Print every record exactly, omitting none.

^^^^^^^^^^^^^^^^

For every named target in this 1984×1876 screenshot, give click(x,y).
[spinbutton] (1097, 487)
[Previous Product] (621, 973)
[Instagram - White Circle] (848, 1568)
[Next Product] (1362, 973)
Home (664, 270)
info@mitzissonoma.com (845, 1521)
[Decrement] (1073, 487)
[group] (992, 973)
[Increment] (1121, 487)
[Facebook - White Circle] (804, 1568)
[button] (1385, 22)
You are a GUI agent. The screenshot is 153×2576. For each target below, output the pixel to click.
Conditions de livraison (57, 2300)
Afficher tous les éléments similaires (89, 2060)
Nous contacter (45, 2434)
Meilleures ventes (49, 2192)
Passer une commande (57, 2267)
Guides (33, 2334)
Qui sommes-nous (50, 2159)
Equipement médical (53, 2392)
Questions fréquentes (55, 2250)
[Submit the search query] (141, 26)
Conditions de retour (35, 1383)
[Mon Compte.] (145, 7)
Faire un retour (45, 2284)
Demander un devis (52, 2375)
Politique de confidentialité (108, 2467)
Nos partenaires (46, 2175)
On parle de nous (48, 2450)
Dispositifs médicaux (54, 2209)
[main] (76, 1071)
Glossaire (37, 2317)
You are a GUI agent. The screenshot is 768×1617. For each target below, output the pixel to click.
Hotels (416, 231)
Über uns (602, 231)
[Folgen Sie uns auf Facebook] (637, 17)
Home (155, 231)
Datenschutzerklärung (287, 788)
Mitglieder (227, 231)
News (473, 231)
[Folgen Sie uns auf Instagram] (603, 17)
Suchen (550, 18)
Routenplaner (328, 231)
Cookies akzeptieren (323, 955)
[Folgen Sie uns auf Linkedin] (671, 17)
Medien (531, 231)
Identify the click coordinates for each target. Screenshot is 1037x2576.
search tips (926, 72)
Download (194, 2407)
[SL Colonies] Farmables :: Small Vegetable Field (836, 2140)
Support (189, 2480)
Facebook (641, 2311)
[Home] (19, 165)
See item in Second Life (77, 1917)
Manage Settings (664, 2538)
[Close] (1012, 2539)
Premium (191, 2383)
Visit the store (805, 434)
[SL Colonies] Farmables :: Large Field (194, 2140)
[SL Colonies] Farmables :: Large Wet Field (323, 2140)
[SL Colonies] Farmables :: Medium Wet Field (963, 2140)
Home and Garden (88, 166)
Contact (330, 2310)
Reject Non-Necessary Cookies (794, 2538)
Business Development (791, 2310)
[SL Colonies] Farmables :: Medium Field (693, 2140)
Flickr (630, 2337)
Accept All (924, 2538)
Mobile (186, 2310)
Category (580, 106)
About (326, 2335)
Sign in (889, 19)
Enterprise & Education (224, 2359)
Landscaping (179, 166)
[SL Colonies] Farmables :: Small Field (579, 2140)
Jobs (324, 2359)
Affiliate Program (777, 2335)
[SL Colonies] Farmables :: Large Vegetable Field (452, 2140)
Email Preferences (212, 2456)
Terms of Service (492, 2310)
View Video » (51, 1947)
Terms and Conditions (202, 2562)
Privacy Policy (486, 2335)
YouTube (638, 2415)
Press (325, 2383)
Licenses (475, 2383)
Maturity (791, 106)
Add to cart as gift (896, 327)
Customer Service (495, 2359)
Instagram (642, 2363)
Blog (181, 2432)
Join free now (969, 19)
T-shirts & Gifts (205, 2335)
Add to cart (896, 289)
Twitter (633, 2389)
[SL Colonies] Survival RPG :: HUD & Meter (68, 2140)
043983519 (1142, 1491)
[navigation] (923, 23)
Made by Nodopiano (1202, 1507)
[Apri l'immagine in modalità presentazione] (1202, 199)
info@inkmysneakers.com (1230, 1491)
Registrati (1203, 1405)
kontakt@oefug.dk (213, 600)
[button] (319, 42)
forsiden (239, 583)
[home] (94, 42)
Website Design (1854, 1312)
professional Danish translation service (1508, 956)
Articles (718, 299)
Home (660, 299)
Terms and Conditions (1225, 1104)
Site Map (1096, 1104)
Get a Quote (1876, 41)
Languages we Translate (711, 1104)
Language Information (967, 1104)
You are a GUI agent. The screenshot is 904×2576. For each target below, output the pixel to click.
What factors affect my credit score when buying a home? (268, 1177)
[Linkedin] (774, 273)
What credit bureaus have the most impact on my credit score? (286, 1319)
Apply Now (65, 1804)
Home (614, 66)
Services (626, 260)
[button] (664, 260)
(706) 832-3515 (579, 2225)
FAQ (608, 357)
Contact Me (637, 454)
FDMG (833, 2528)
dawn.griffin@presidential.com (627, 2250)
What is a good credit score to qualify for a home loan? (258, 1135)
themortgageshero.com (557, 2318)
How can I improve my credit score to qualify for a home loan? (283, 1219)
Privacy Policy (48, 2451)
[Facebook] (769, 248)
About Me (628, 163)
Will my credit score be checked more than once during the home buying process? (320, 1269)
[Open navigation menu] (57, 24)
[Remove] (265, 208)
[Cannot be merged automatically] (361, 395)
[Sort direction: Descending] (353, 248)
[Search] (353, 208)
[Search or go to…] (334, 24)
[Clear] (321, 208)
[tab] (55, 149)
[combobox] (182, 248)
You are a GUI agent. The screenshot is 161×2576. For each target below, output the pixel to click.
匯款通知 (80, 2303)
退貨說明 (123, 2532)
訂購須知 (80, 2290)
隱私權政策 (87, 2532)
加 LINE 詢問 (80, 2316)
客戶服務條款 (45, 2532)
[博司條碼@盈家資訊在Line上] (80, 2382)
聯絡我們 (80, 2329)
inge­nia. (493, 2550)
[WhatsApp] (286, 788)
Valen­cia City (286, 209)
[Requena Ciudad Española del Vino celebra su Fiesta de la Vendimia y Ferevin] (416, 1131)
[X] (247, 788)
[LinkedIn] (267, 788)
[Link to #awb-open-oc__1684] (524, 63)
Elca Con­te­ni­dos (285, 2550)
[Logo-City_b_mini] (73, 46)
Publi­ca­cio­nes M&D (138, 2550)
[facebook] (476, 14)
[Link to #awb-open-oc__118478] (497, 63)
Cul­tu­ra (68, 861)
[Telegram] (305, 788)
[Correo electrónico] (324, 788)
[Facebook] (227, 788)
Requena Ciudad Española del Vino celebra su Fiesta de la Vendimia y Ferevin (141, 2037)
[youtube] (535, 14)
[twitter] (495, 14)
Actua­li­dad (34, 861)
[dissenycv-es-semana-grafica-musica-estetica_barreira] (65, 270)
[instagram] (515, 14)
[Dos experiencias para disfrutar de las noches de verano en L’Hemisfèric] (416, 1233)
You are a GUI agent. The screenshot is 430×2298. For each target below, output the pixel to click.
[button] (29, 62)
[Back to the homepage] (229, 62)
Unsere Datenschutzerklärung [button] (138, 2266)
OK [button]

^^^^^^^^^^^^^^^^

**Exercise output:**
For every named target in this 1984×1876 screenshot, give click(x,y).
[spinbutton] (1097, 487)
[Previous Product] (621, 973)
[Instagram - White Circle] (848, 1568)
[Next Product] (1362, 973)
Home (664, 270)
info@mitzissonoma.com (845, 1521)
[Decrement] (1073, 487)
[group] (992, 973)
[Increment] (1121, 487)
[Facebook - White Circle] (804, 1568)
[button] (1385, 22)
You are a GUI agent. The screenshot is 153×2576. For each target below, output the pixel to click.
Conditions de livraison (57, 2300)
Afficher tous les éléments similaires (89, 2060)
Nous contacter (45, 2434)
Meilleures ventes (49, 2192)
Passer une commande (57, 2267)
Guides (33, 2334)
Qui sommes-nous (50, 2159)
Equipement médical (53, 2392)
Questions fréquentes (55, 2250)
[Submit the search query] (141, 26)
Conditions de retour (35, 1383)
[Mon Compte.] (145, 7)
Faire un retour (45, 2284)
Demander un devis (52, 2375)
Politique de confidentialité (108, 2467)
Nos partenaires (46, 2175)
On parle de nous (48, 2450)
Dispositifs médicaux (54, 2209)
[main] (76, 1071)
Glossaire (37, 2317)
You are a GUI agent. The screenshot is 768×1617. For each target below, output the pixel to click.
Hotels (416, 231)
Über uns (602, 231)
[Folgen Sie uns auf Facebook] (637, 17)
Home (155, 231)
Datenschutzerklärung (287, 788)
Mitglieder (227, 231)
News (473, 231)
[Folgen Sie uns auf Instagram] (603, 17)
Suchen (550, 18)
Routenplaner (328, 231)
Cookies akzeptieren (323, 955)
[Folgen Sie uns auf Linkedin] (671, 17)
Medien (531, 231)
Identify the click coordinates for each target. Screenshot is 1037x2576.
search tips (926, 72)
Download (194, 2407)
[SL Colonies] Farmables :: Small Vegetable Field (836, 2140)
Support (189, 2480)
Facebook (641, 2311)
[Home] (19, 165)
See item in Second Life (77, 1917)
Manage Settings (664, 2538)
[Close] (1012, 2539)
Premium (191, 2383)
Visit the store (805, 434)
[SL Colonies] Farmables :: Large Field (194, 2140)
[SL Colonies] Farmables :: Large Wet Field (323, 2140)
[SL Colonies] Farmables :: Medium Wet Field (963, 2140)
Home and Garden (88, 166)
Contact (330, 2310)
Reject Non-Necessary Cookies (794, 2538)
Business Development (791, 2310)
[SL Colonies] Farmables :: Medium Field (693, 2140)
Flickr (630, 2337)
Accept All (924, 2538)
Mobile (186, 2310)
Category (580, 106)
About (326, 2335)
Sign in (889, 19)
Enterprise & Education (224, 2359)
Landscaping (179, 166)
[SL Colonies] Farmables :: Small Field (579, 2140)
Jobs (324, 2359)
Affiliate Program (777, 2335)
[SL Colonies] Farmables :: Large Vegetable Field (452, 2140)
Email Preferences (212, 2456)
Terms of Service (492, 2310)
View Video » (51, 1947)
Terms and Conditions (202, 2562)
Privacy Policy (486, 2335)
YouTube (638, 2415)
Press (325, 2383)
Licenses (475, 2383)
Maturity (791, 106)
Add to cart as gift (896, 327)
Customer Service (495, 2359)
Instagram (642, 2363)
Blog (181, 2432)
Join free now (969, 19)
T-shirts & Gifts (205, 2335)
Add to cart (896, 289)
Twitter (633, 2389)
[SL Colonies] Survival RPG :: HUD & Meter (68, 2140)
043983519 (1142, 1491)
[navigation] (923, 23)
Made by Nodopiano (1202, 1507)
[Apri l'immagine in modalità presentazione] (1202, 199)
info@inkmysneakers.com (1230, 1491)
Registrati (1203, 1405)
kontakt@oefug.dk (213, 600)
[button] (319, 42)
forsiden (239, 583)
[home] (94, 42)
Website Design (1854, 1312)
professional Danish translation service (1508, 956)
Articles (718, 299)
Home (660, 299)
Terms and Conditions (1225, 1104)
Site Map (1096, 1104)
Get a Quote (1876, 41)
Languages we Translate (711, 1104)
Language Information (967, 1104)
You are a GUI agent. The screenshot is 904×2576. For each target below, output the pixel to click.
What factors affect my credit score when buying a home? (268, 1177)
[Linkedin] (774, 273)
What credit bureaus have the most impact on my credit score? (286, 1319)
Apply Now (65, 1804)
Home (614, 66)
Services (626, 260)
[button] (664, 260)
(706) 832-3515 (579, 2225)
FAQ (608, 357)
Contact Me (637, 454)
FDMG (833, 2528)
dawn.griffin@presidential.com (627, 2250)
What is a good credit score to qualify for a home loan? (258, 1135)
themortgageshero.com (557, 2318)
How can I improve my credit score to qualify for a home loan? (283, 1219)
Privacy Policy (48, 2451)
[Facebook] (769, 248)
About Me (628, 163)
Will my credit score be checked more than once during the home buying process? (320, 1269)
[Open navigation menu] (57, 24)
[Remove] (265, 208)
[Cannot be merged automatically] (361, 395)
[Sort direction: Descending] (353, 248)
[Search] (353, 208)
[Search or go to…] (334, 24)
[Clear] (321, 208)
[tab] (55, 149)
[combobox] (182, 248)
You are a GUI agent. The screenshot is 161×2576. For each target below, output the pixel to click.
匯款通知 (80, 2303)
退貨說明 (123, 2532)
訂購須知 (80, 2290)
隱私權政策 (87, 2532)
加 LINE 詢問 (80, 2316)
客戶服務條款 (45, 2532)
[博司條碼@盈家資訊在Line上] (80, 2382)
聯絡我們 (80, 2329)
inge­nia. (493, 2550)
[WhatsApp] (286, 788)
Valen­cia City (286, 209)
[Requena Ciudad Española del Vino celebra su Fiesta de la Vendimia y Ferevin] (416, 1131)
[X] (247, 788)
[LinkedIn] (267, 788)
[Link to #awb-open-oc__1684] (524, 63)
Elca Con­te­ni­dos (285, 2550)
[Logo-City_b_mini] (73, 46)
Publi­ca­cio­nes M&D (138, 2550)
[facebook] (476, 14)
[Link to #awb-open-oc__118478] (497, 63)
Cul­tu­ra (68, 861)
[Telegram] (305, 788)
[Correo electrónico] (324, 788)
[Facebook] (227, 788)
Requena Ciudad Española del Vino celebra su Fiesta de la Vendimia y Ferevin (141, 2037)
[youtube] (535, 14)
[twitter] (495, 14)
Actua­li­dad (34, 861)
[dissenycv-es-semana-grafica-musica-estetica_barreira] (65, 270)
[instagram] (515, 14)
[Dos experiencias para disfrutar de las noches de verano en L’Hemisfèric] (416, 1233)
You are a GUI agent. The screenshot is 430×2298. For each target below, output the pixel to click.
[button] (29, 62)
[Back to the homepage] (229, 62)
Unsere Datenschutzerklärung [button] (138, 2266)
OK [button]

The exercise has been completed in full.